Good reasoning and break down of the situation.

--- Richard Harris <rich "at"> wrote:
> Hi Dan,
> > I installed VNC because I thought it was the only
> free program out
> > there to remotely control my server.  I have the
> server on a Windows
> > NT4 Server, and the viewers on 2 PCs running
> Win98SE.  Then, I found
> > Microsoft NetMeeting's Shared Desktop.  I have
> compared the
> > performance of VNC with Microsoft NetMeeting's
> Shared Desktop, and I
> > have found the latter to be superior.  I get a
> better picture, a lower
> > latency, generally the same features of VNC, plus
> you can issue a
> > CTRL+ALT+DEL command to the server.  Before I do
> something I would
> > regret, what reasons are there for me not to stay
> with NetMeeting, and
> > uninstall VNC?
> If you are a pure MS environment, then I guess you
> could argue the 
> case for going along with Netmeeting. However, VNC
> has a couple 
> of very good advantages over NM:
> 1. VNC is a very small program and can be configured
> so you can 
> install it during the login script (win 9x boxes) or
> pushed to the PC 
> (2000 and NT). I wouldn't like to install Netmeeting
> on a batch of 9x 
> boxes via a login script. With VNC, I know I can do
> this and it's not 
> a problem. 
> I have VNC builds that are small enough to be sent
> down a modem 
> and be installed (536kb for 9x! and that includes
> password and 
> desktop config).
> 2. VNC development continues slowly but continually.
> The NM 
> program *is* bundled with Windows, but as it's owned
> by MS, you 
> won't get them to add a feature that you think is
> useful. On the 
> other hand, VNC is open source and a number of
> modifications 
> have come out since its release a few years ago.
> 3. The quality of the support. I know this sounds
> like blowing the 
> trumpet here, but I'd say that you'd get better
> support on VNC than 
> you would Netmeeting. There are a lot of ppl out
> there - mostly 
> sysadmins - who use VNC, their experiences are bound
> to cover 
> something you'll ask.
> 4. VNC isn't forced upon you. You may find that
> Windows XP + 1 
> comes with a new version of NetMeeting that isn't
> compatable with 
> your older PCs. VNC's alterations are designed so
> that they "can 
> be used" as opposed to "must be". (tightVNC works
> just fine with 
> VNC or Tridia).
> So, if you find a version of VNC that fits your
> needs, stick with it. 
> As MS release new versions of Windows, so VNC will
> develop to 
> provide support on them.
> Personally, I wouldn't go down the Netmeeting route.
> Ok, it's 
> bundled with some version of Windows, but at the end
> of the day, 
> its design and functionality aren't in control of
> the end users.... 
> Additionally, I know which I'd rather debug - VNC
> has a few registry 
> keys which are easily found and alerted accordingly.
> I wouldn't like 
> to try and pick NetMeeting out of the registry.

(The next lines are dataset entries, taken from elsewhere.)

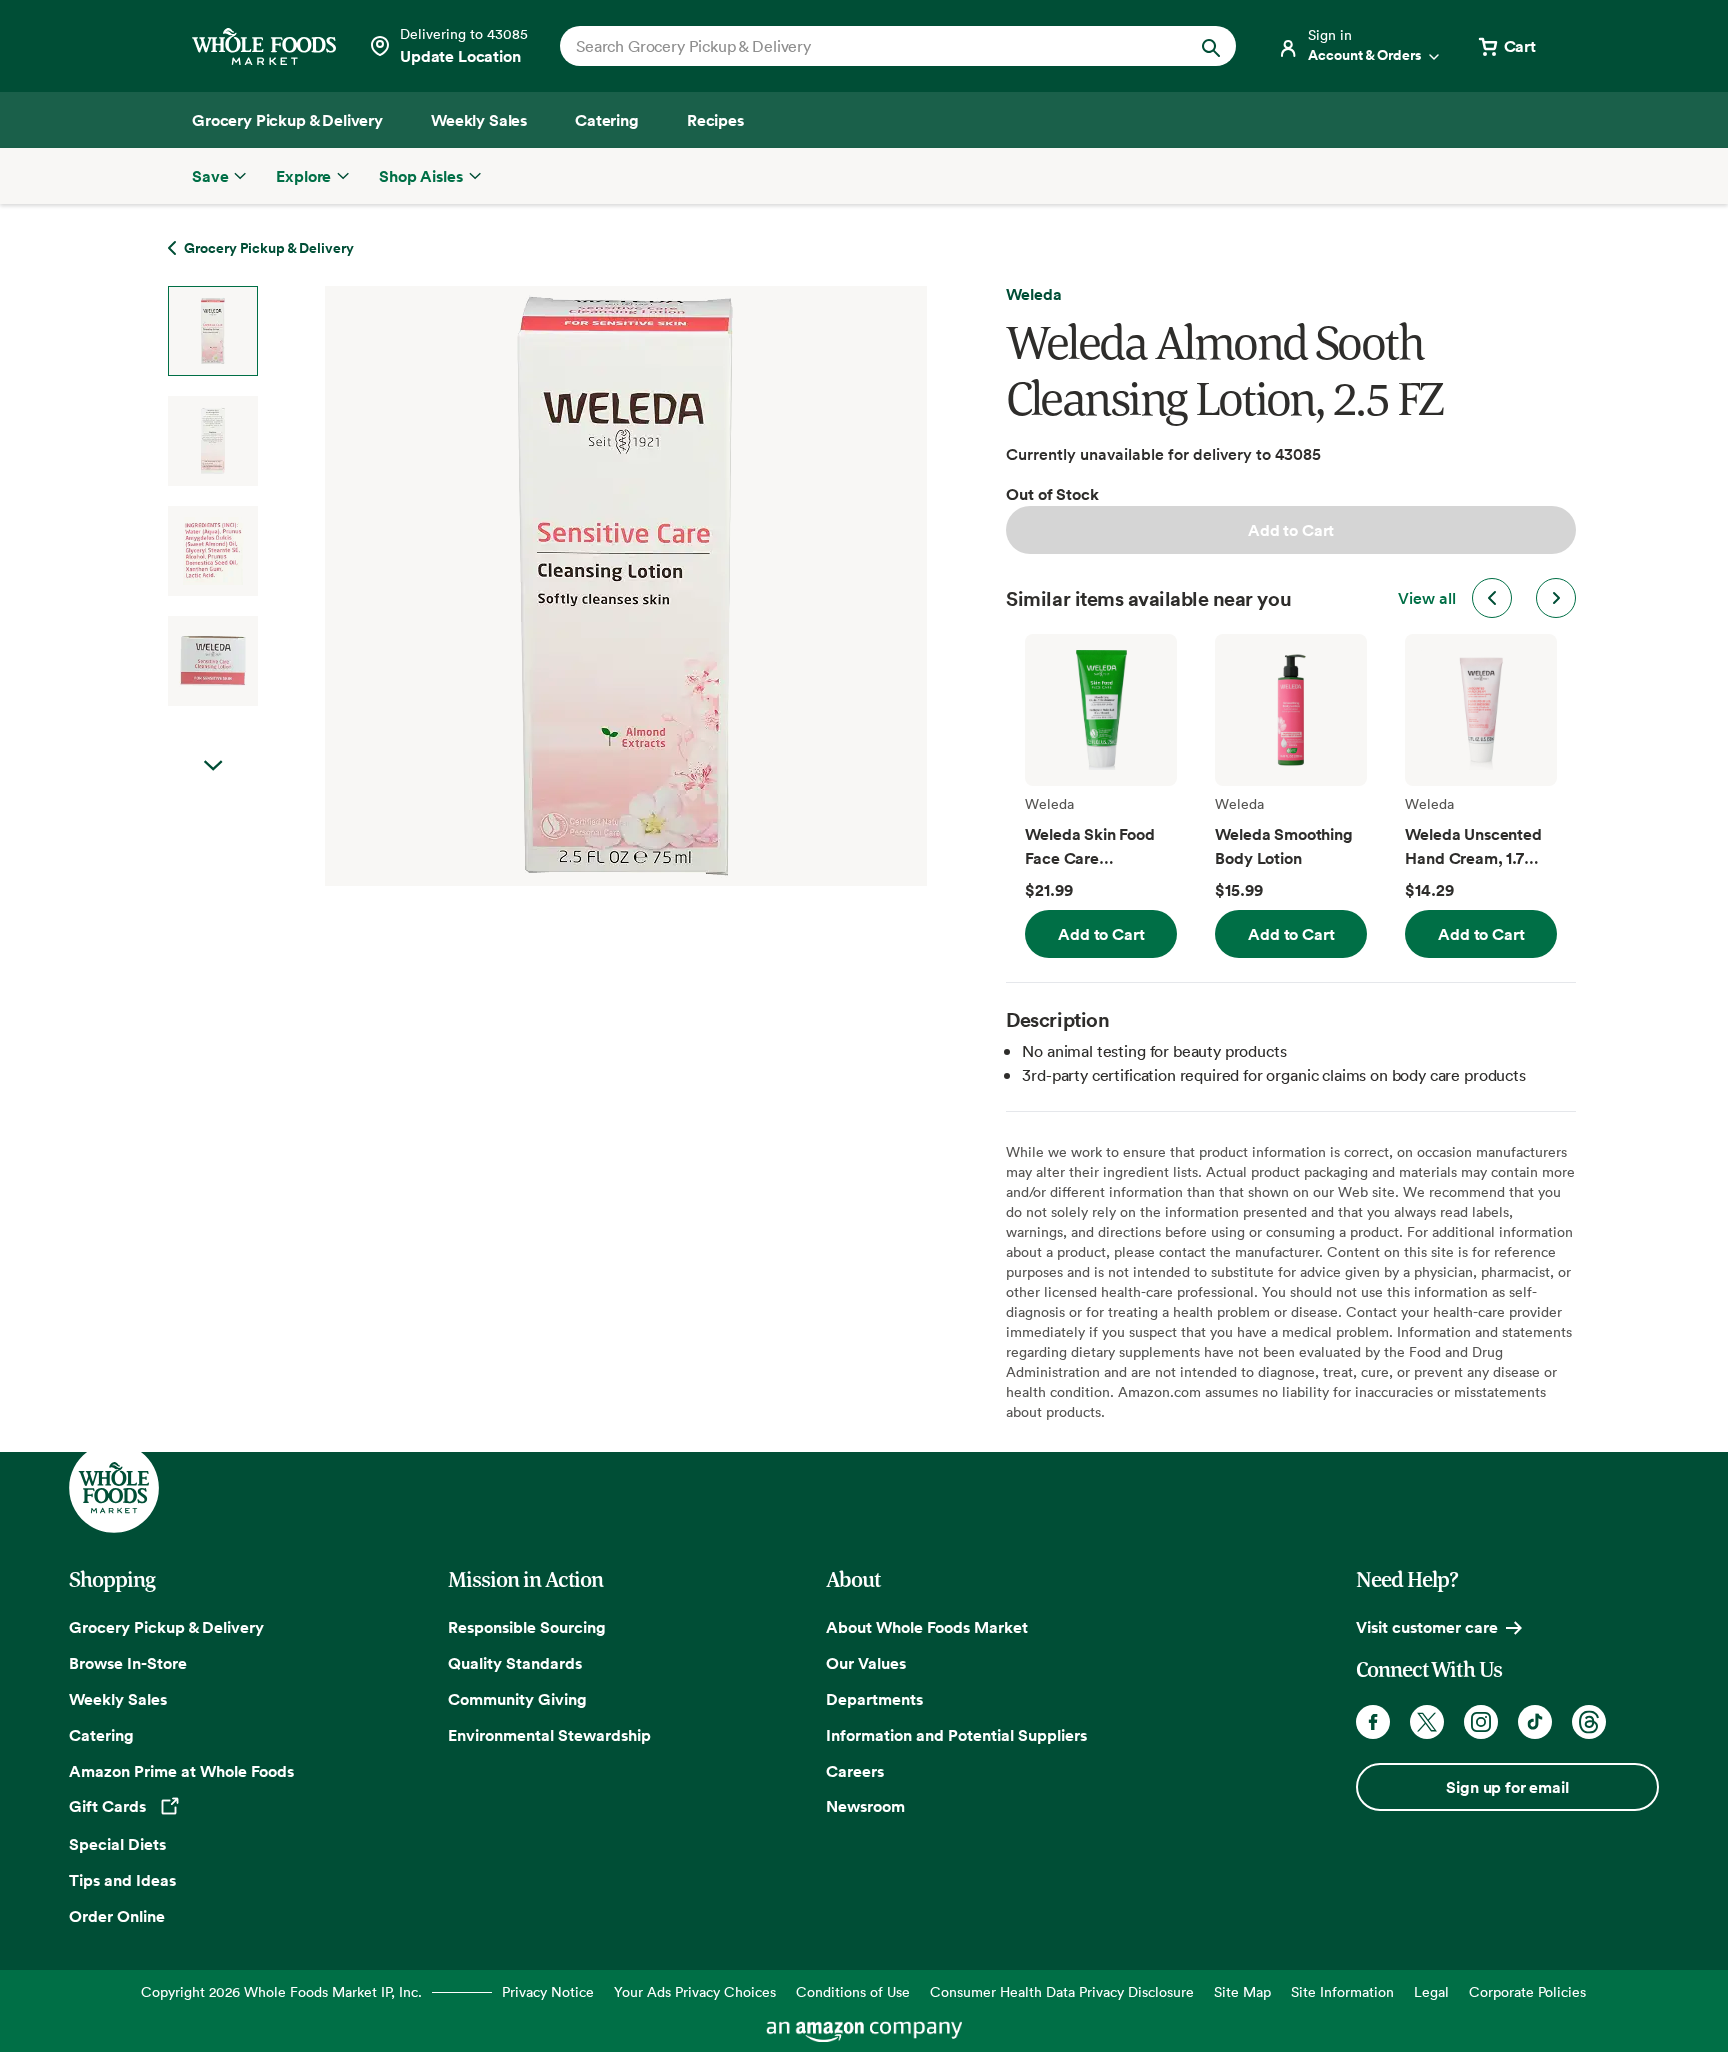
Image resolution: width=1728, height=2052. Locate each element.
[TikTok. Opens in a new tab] (1535, 1722)
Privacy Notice (548, 1991)
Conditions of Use (853, 1991)
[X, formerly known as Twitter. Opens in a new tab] (1427, 1722)
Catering (101, 1735)
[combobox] (865, 46)
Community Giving (517, 1699)
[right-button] (1556, 598)
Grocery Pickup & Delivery (166, 1627)
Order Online (117, 1916)
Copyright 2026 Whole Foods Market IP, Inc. (281, 1991)
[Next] (573, 586)
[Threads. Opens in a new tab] (1589, 1722)
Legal (1431, 1991)
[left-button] (1492, 598)
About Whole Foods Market (927, 1627)
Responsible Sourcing (527, 1627)
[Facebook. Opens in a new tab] (1373, 1722)
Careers (855, 1771)
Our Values (866, 1663)
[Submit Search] (1211, 46)
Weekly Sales (118, 1699)
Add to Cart (1291, 530)
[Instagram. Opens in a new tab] (1481, 1722)
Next (213, 766)
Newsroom (865, 1806)
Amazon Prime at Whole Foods (181, 1771)
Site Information (1342, 1991)
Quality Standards (515, 1663)
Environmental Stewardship (549, 1735)
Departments (874, 1699)
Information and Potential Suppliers (956, 1735)
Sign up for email (1507, 1787)
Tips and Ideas (122, 1880)
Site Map (1242, 1991)
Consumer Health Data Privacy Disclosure (1062, 1991)
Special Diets (117, 1844)
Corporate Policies (1527, 1991)
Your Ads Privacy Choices (695, 1991)
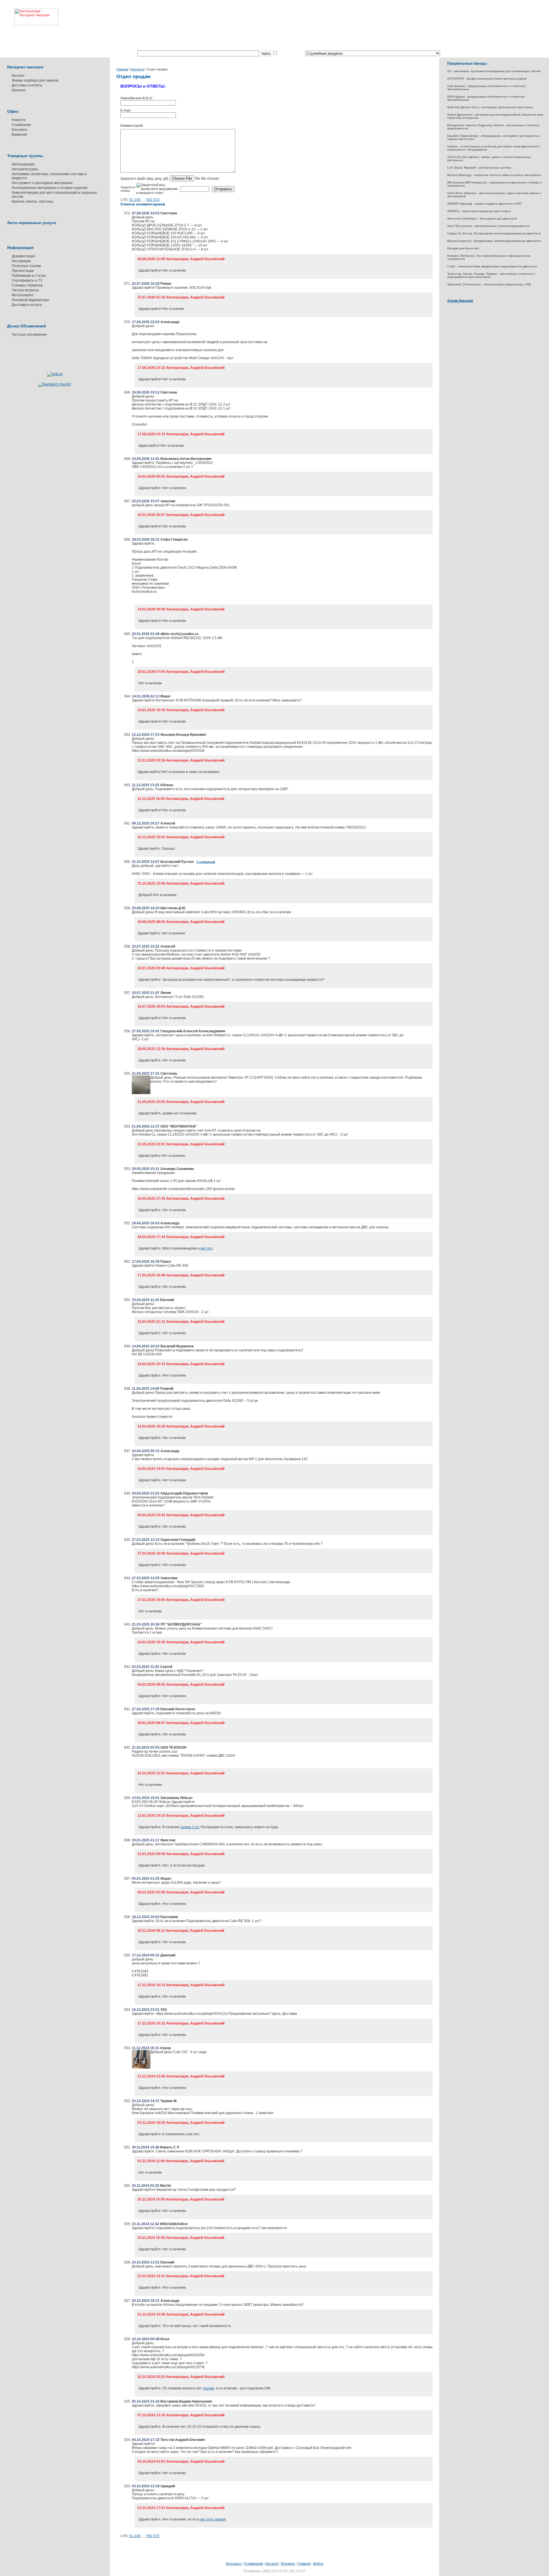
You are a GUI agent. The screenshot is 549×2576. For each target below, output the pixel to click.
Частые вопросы (25, 290)
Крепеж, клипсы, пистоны (32, 201)
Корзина (18, 90)
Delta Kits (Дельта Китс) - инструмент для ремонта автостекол (490, 107)
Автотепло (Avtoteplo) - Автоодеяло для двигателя (482, 218)
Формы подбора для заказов (35, 80)
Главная (122, 69)
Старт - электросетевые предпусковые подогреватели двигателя (492, 266)
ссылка (208, 2388)
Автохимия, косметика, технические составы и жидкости (49, 176)
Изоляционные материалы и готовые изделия (49, 188)
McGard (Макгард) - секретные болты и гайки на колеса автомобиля (494, 175)
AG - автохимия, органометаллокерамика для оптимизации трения (493, 71)
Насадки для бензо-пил (463, 248)
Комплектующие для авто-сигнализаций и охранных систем (54, 195)
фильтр (284, 54)
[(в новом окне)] (141, 1093)
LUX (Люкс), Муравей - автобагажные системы (479, 167)
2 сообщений (205, 861)
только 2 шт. (190, 1827)
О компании (21, 125)
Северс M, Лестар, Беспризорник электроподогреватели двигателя (494, 233)
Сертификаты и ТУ (27, 280)
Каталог (18, 76)
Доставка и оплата (27, 85)
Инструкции (21, 261)
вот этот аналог (213, 2519)
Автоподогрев (23, 164)
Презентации (23, 271)
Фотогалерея (22, 295)
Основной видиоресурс (30, 300)
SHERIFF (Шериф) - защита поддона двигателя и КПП (484, 203)
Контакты (19, 130)
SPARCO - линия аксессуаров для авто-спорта (479, 211)
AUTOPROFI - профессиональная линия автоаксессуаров (486, 78)
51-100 (134, 200)
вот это (206, 1248)
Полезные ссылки (26, 266)
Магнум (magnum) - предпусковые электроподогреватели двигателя (493, 240)
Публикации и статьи (29, 276)
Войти (318, 2564)
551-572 (153, 200)
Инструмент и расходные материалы (42, 183)
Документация (23, 256)
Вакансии (19, 135)
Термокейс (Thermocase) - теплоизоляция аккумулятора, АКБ (489, 284)
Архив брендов (460, 301)
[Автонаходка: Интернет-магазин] (29, 12)
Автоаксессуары (25, 169)
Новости (18, 120)
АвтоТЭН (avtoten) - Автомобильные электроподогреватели (488, 226)
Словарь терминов (27, 285)
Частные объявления (29, 335)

> You don't have to choose between VNC and NetMeeting.
> VNC has 
> such a small footprint that you could install it on
> all your boxes and 
> I doubt you'd notice the overhead. Compare that to
> an install of 
> Netmeeting. :-)
> VNC has some excellent add-ons out there too. VNC
> Commander 
> gives you an easy to use GUI front end, or if you're
> good with web 
> pages, it's easy to set up a web page will links to
> all your PCs on 
> it. Click the link and this connects you to the
> target PC (subject to 
> authentication).
> Hope that helps,
> Richard
> email: rich "at"
> web:
> "Service, price, quality: pick any two."